Crude oil in floating storage around the world has eased from the 2022 peak as more Iranian crude has exited storage, says S&P Global Market Intelligence.

The 2 July 2022 figure is down from the 112.5m barrels in the third week of May. S&P defines crude in floating storage as that which has been on vessels that have been idle for at least 15 days.

“Floating storage volumes of Iranian crude have levelled off to 62.8m barrels from almost 71m barrels in mid-May,” the rating agency said.

“This is after 19m barrels came out of floating storage over the period, with only 10m barrels of new cargoes entering storage.”

S&P said total crude shipments from Iranian ports surpassed 940,000 barrels per day (bpd) in June, recovering from less than 610,000 bpd shipped in May, while the country’s production is understood to have remained above 2.5m bpd according to Opec.

Yen Ling Song, associate director at S&P Global Market Intelligence said that Iran is targeting further increases in production and exports.

This is amid expectations that Washington will allow more sanctioned Iranian oil onto global markets, despite the absence of a nuclear deal, to help mitigate the oil supply crunch, the analyst added.

S&P said Venezuela has been the other major source of crude oil held in floating storage with more than 8m barrels carried on seven ships not moving for at least 15 days.

“This has decreased significantly from an average of 11m barrels in April and May with most of these barrels located either in the Far East or Indian Ocean,” the rating agency said.

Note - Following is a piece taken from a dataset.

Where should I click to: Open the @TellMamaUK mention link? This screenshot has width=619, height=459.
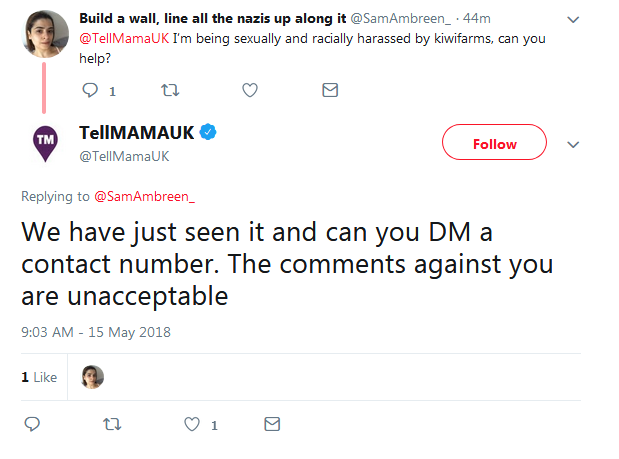click(x=124, y=39)
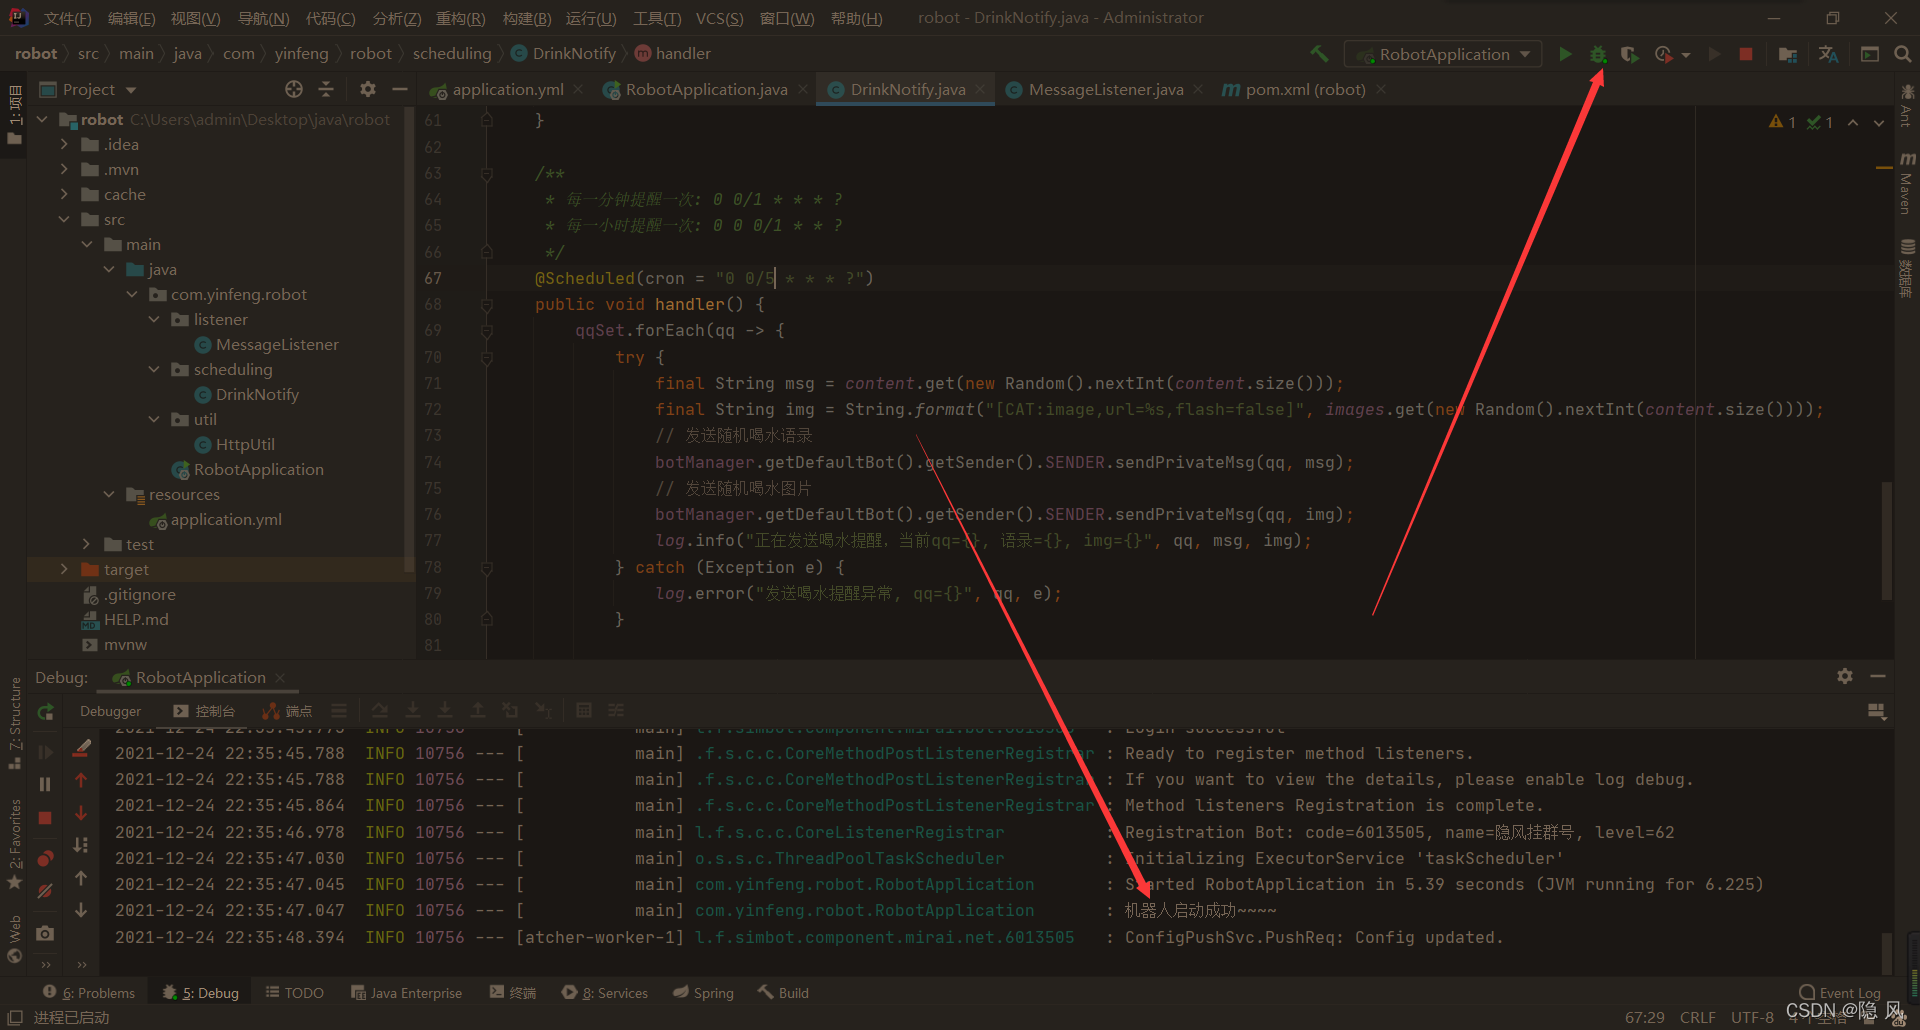1920x1030 pixels.
Task: Open the Spring tool window button
Action: point(703,993)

It added that there are nearly 23m barrels of crude in floating storage classified as “unknown grades”, mostly because these were loaded via ship-to-ship transfer from vessels with the AIS signals of one or both tankers turned off at the time of transfer.

“They likely consist of Iranian, Venezuelan origin crude or other blended crudes,” S&P said.

“Venezuelan crude in storage will likely decline in the coming weeks as the country’s exports have remained lower than usual in the last couple of months,” said Yen.

“Moreover, Italy’s Eni and Spain’s Repsol have been allowed to import Venezuelan crude for the first time in two years, as the US decided to ease its sanctions on Venezuelan cargoes.”

Separately, S&P said there is currently no Russian crude observed to be in offshore storage despite restrictions imposed on Western buyers as producers have managed to diversify outlets into Asia.